**Data to examine:**
.....

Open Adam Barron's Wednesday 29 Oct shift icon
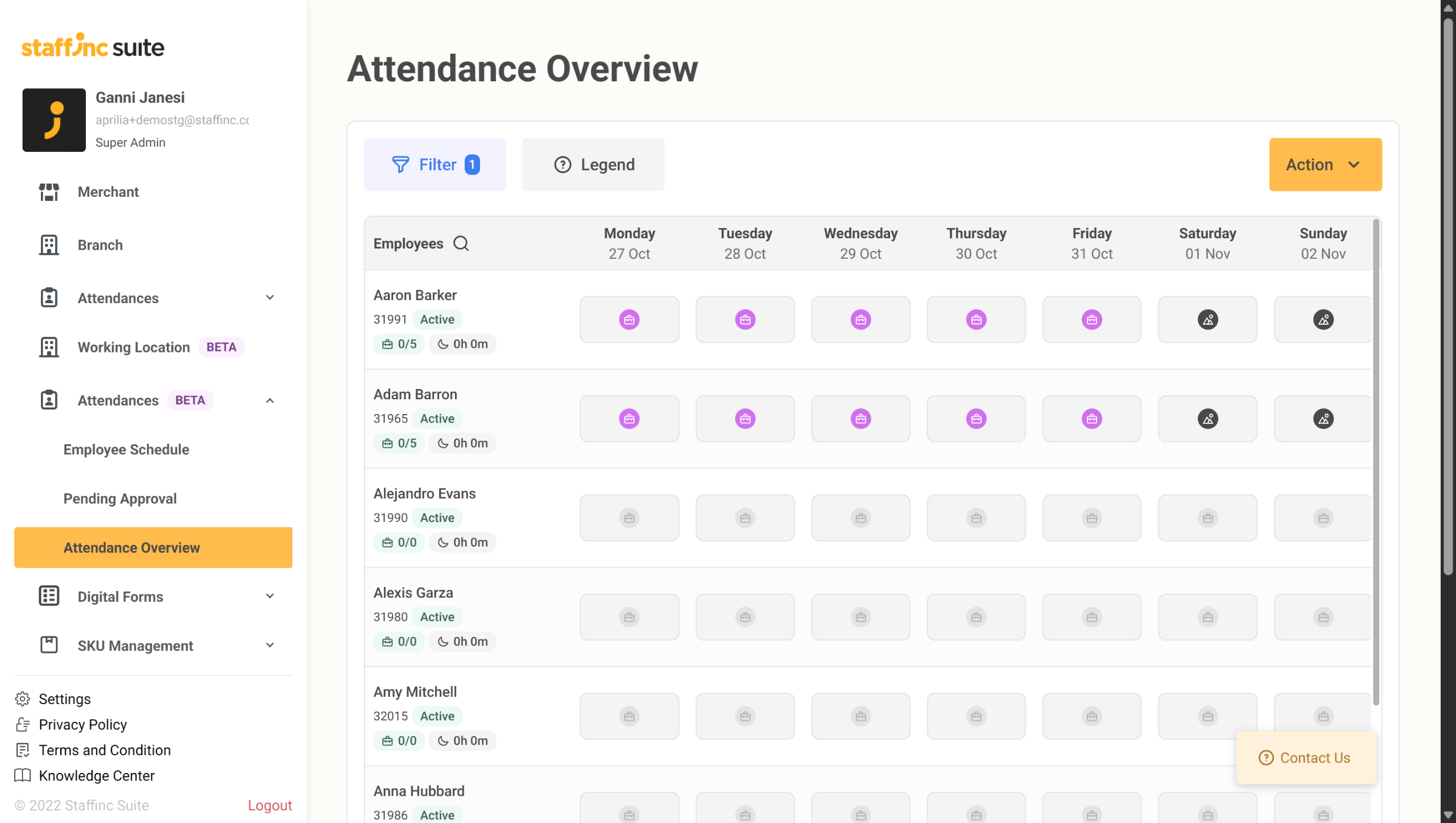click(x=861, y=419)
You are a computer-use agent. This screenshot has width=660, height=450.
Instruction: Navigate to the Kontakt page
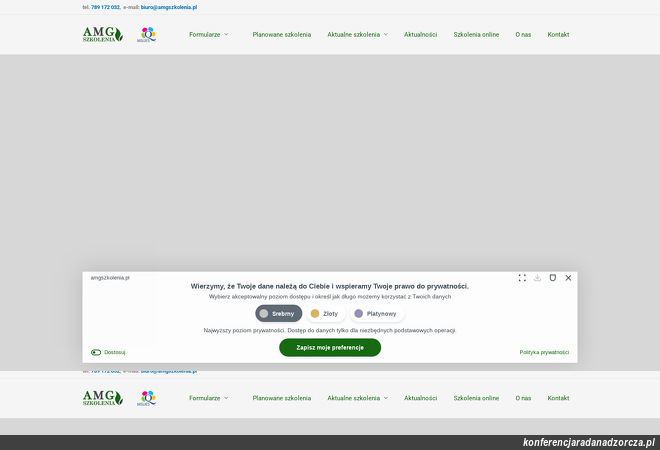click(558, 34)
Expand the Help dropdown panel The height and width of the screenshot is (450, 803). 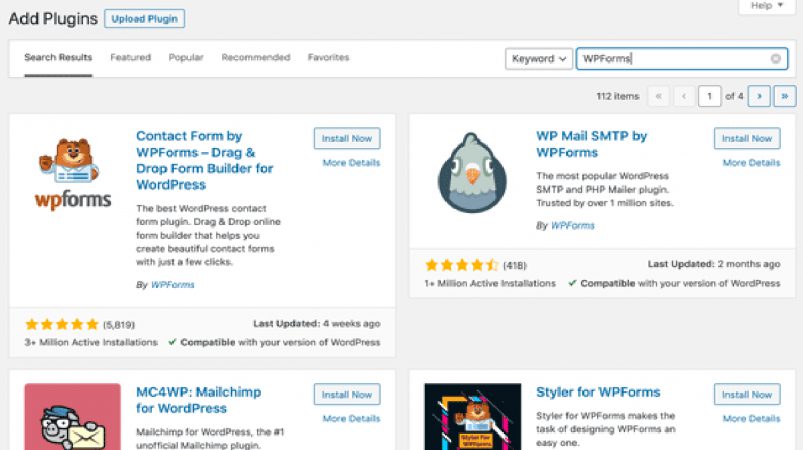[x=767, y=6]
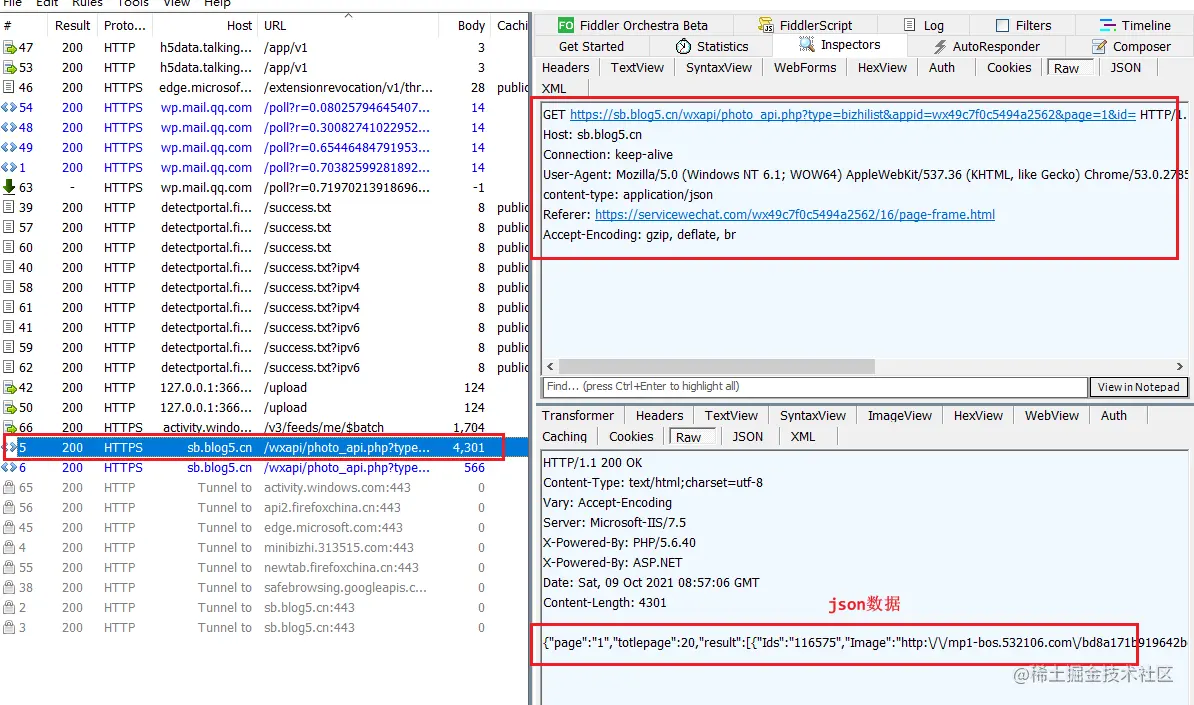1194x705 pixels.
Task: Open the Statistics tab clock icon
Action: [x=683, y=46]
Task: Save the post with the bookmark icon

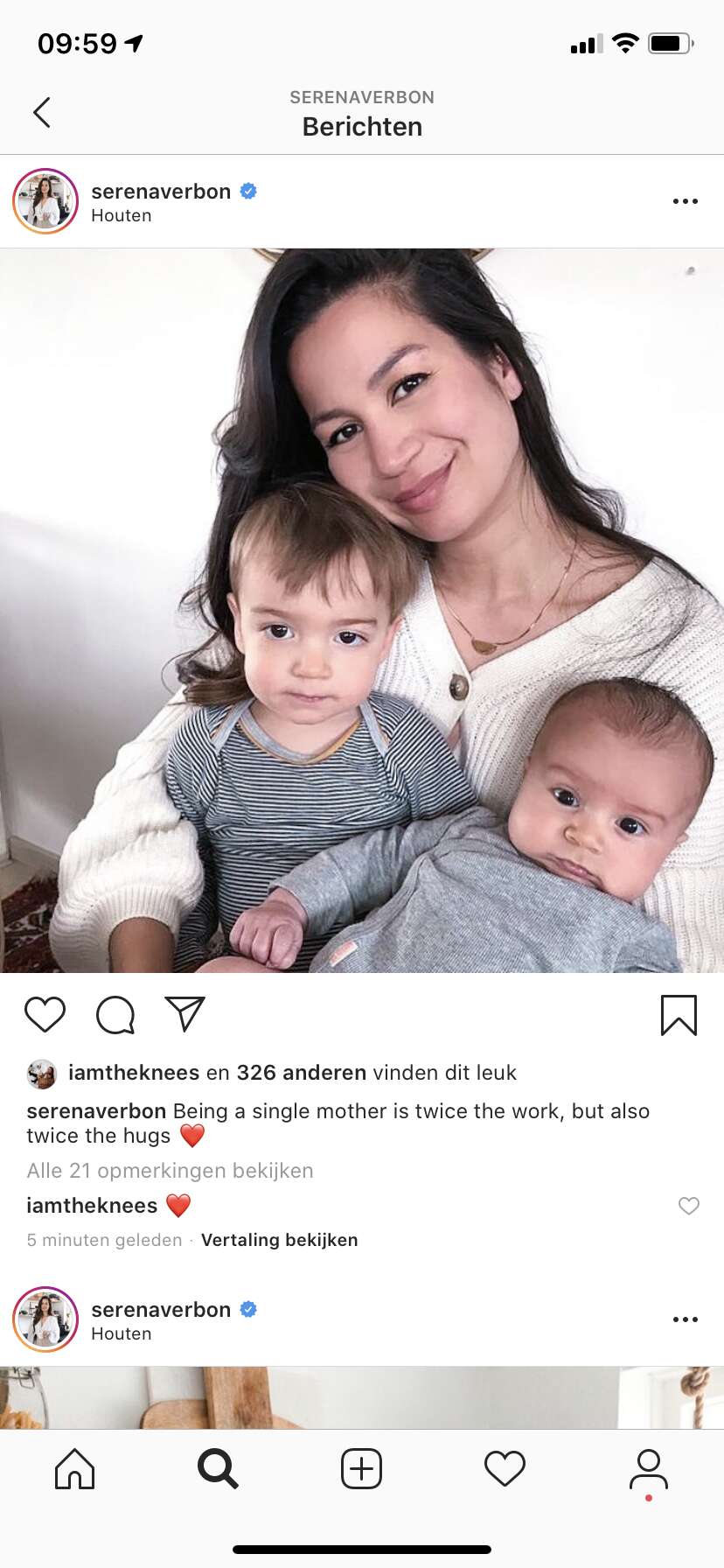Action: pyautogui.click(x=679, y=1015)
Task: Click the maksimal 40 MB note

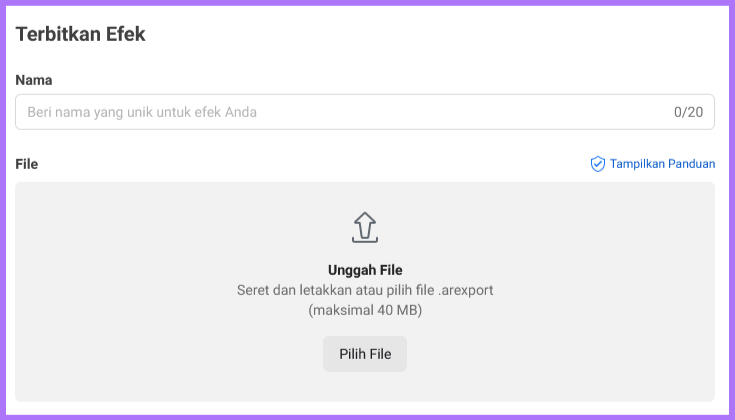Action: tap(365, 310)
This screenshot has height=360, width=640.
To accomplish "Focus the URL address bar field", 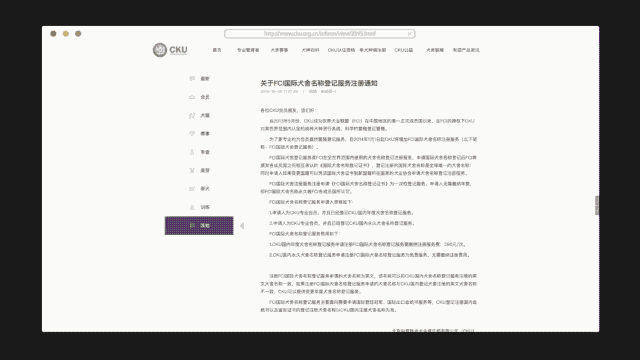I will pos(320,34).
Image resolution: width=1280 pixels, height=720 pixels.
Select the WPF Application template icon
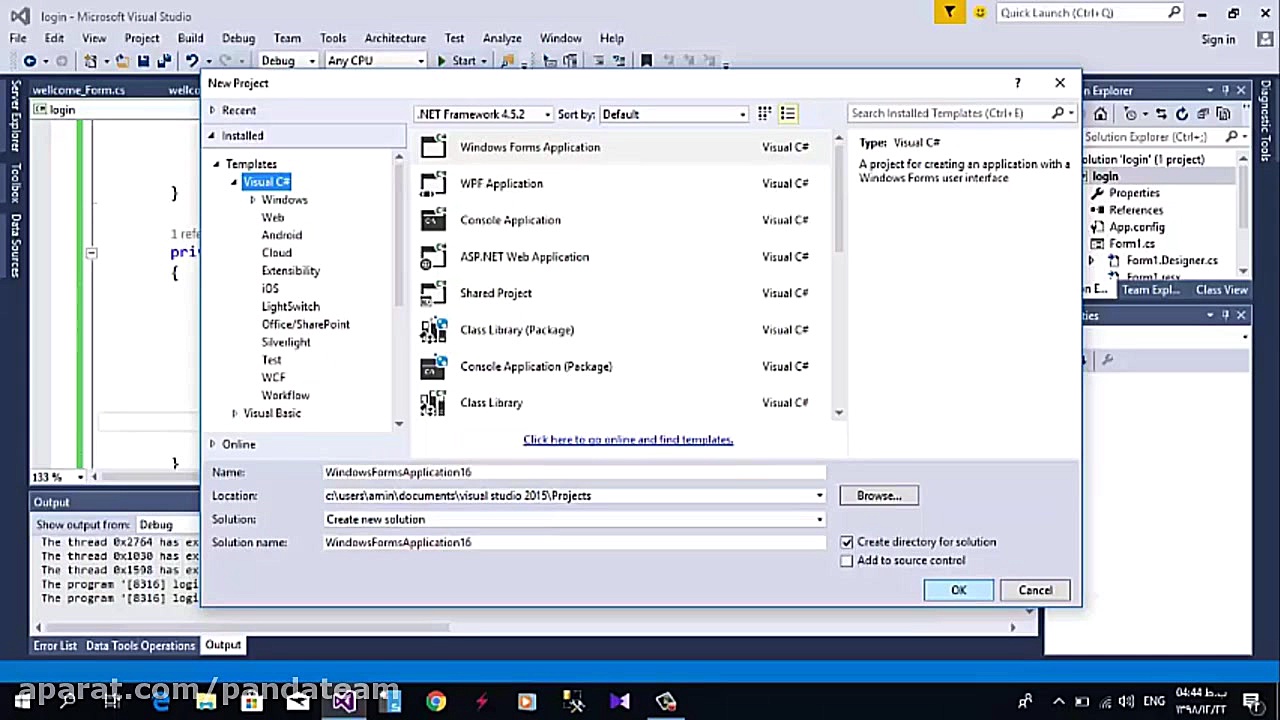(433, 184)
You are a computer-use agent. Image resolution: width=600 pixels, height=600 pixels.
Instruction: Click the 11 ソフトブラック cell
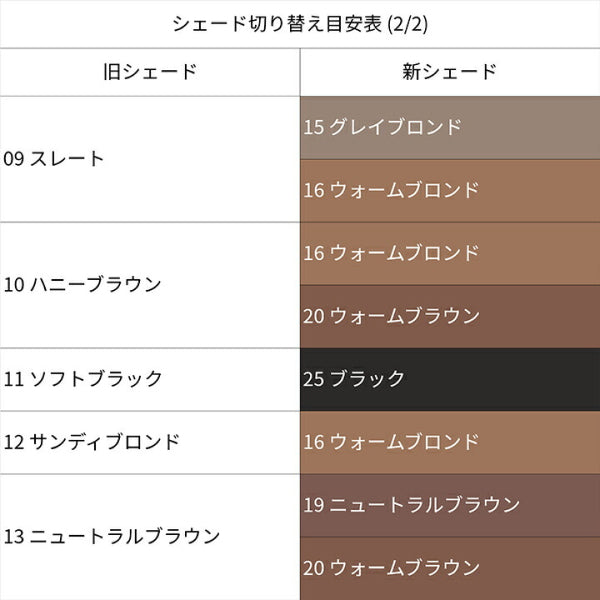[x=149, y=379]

.....

Return each line of the preceding material in which "computer" can be found.

**Task output:**
You are a computer-use agent. This screenshot has width=660, height=450.
You are a computer-use agent. Image resolution: width=600 pixels, height=600 pixels.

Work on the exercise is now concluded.